OSDH Allowing Asymptomatic COVID Positive Nurses To Continue Treating Some Patients

Because of recent staffing shortages inside hospitals and nursing homes, the Oklahoma State Department of Health is allowing asymptomatic staff who tested positive for COVID-19 to continue working inside these facilities. They said this is encouraged only as a last resort.

Friday, November 20th 2020, 6:39 pm



Because of recent staffing shortages inside hospitals and nursing homes, the Oklahoma State Department of Health is allowing asymptomatic staff who tested positive for COVID-19 to continue working inside these facilities. They said this is encouraged only as a last resort.

“Staffing levels in some of our health care facilities have dwindled,” said Travis Kirkpatrick, with the Oklahoma State Department of Health.

The OSDH said due to COVID-19, EMS, hospitals and nursing homes across the state are seeing significant staffing shortages. 

They said in order to combat this, the state is allowing asymptomatic positive staffers to continue treating patients. It's something already happening in other states.

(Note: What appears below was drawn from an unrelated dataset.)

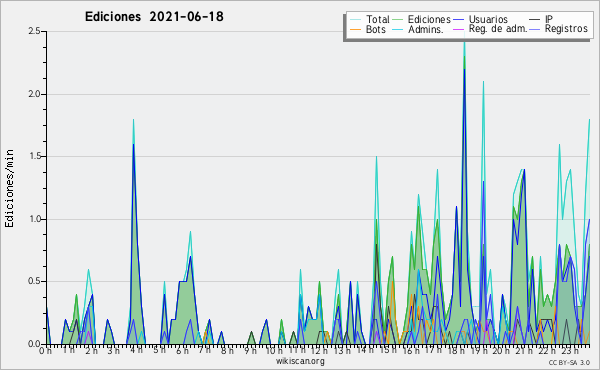The height and width of the screenshot is (370, 600).
Task: Click the CC BY-SA 3.0 license text
Action: 569,362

“To really kind of research that, talk to our hospitals, we’re in daily contact with our hospitals,” said Kirkpatrick. “We started to hear this might be an actual opportunity.”

The Oklahoma Nurses Association said this could put patients at risk.

“Asymptomatic COVID positive nurses are still contagious,” said Jane Nelson, with the Oklahoma Nursing Association. “They could pass the disease, the virus onto others, so we feel this policy puts others at risk.”

“If you do this, we want to make sure it’s as narrowly scoped and only in the most emergent situations,” said Kirkpatrick.

Kirkpatrick also said patients who have never tested positive for COVID-19 will never be treated by asymptomatic staffers.

The Nursing Association also believes there’s other avenues to help staffing issues at these facilities, including bringing nurses into Oklahoma from other regions and using nursing students. Others said close contact between other staffers is also concerning.

“We know that asymptomatic staff all use the same doors, the same ventilation systems, the same restrooms,” said Shelly Wells, with the Oklahoma Nurses Association.